The technical cooperation project focused on institutional capability building of communication and extension personnel from MAFF and MOE.

A series of training workshops on various aspects of participatory development communication planning and implementation was carried out at various times during the project. All activities undertaken throughout the technical cooperation were anchored on partnership with and ownership by the CT and PCU of project plans, activities, and outputs. Selection of PCU and CT members who would play key roles was based on consultation with the team and on who could deliver, as well as possess commitment and capability to sustain project initiatives.

Synergy of efforts was also emphasized at every occasion possible. That is, the whole or the total effect is greater than the sum of two or more effects taken independently. Teamwork is crucial to the success of the technical cooperation. Bringing the two ministries to work together on matters of national concern, such as natural resources management, is a singular achievement.

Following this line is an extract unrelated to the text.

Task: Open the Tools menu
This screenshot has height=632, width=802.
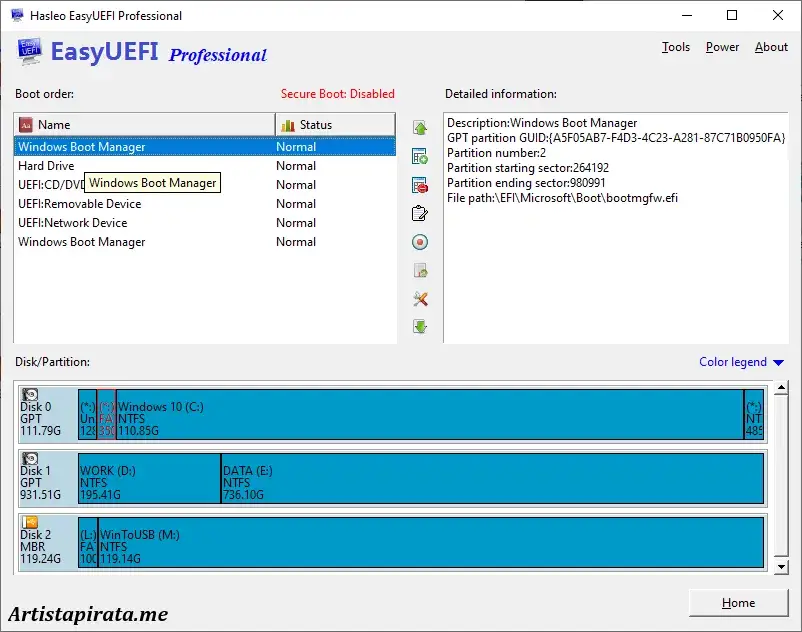Action: click(676, 46)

Moreover, the multi-level management structure was envisioned to link the various stakeholders - from the central-level ministry people down to the provincial- and district level-staff, and the villagers themselves and vice-versa.

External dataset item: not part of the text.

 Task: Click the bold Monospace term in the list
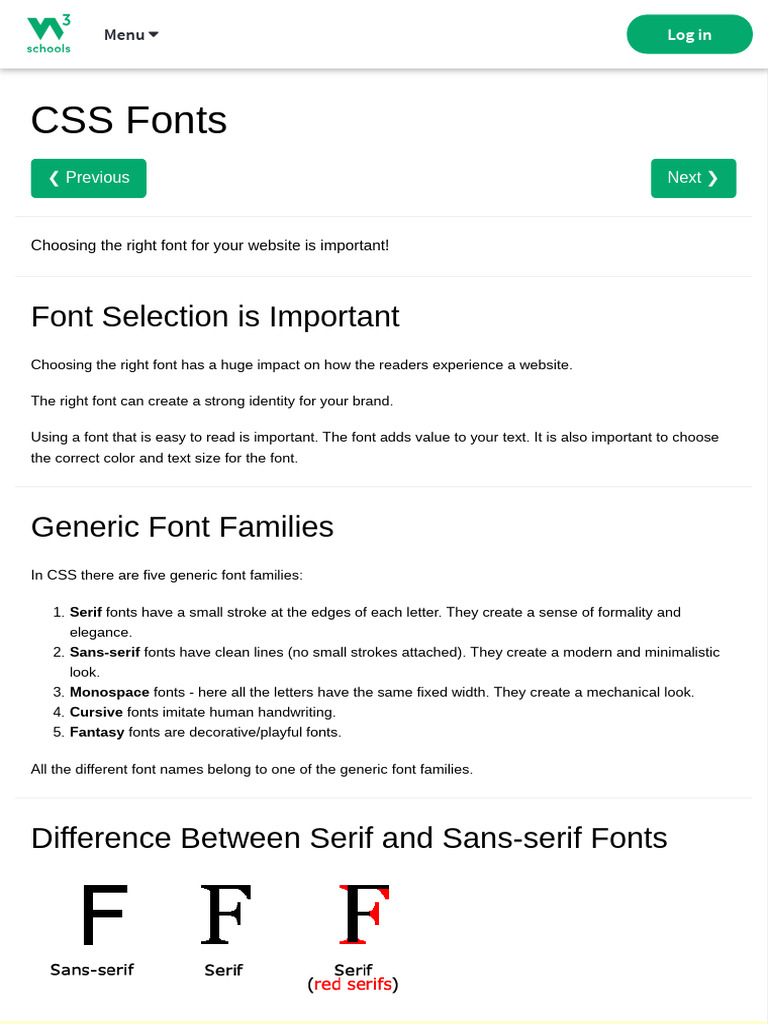(109, 692)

It was critical for all stakeholders and participants in the communication program - from top to bottom, from bottom to top - to understand the program itself and what each one could do towards its successful implementation. As many development agencies have experienced, no communication program would be successful without managers or leaders and followers or workers who are well-versed with every aspect of the program.

A thorough understanding of the key principles of management and implementation is an important integrative step in the process. This was emphasized to the Communication Team in the series of training-workshops on information and communication that the members attended in a span of two years.

MANAGEMENT DEFINED

Simply defined, management is the ability to start, change, and stop: start doing desirable activities, change directions when necessary, and stop doing unproductive chores (Lozare 1997). No plan is made in heaven, so to speak.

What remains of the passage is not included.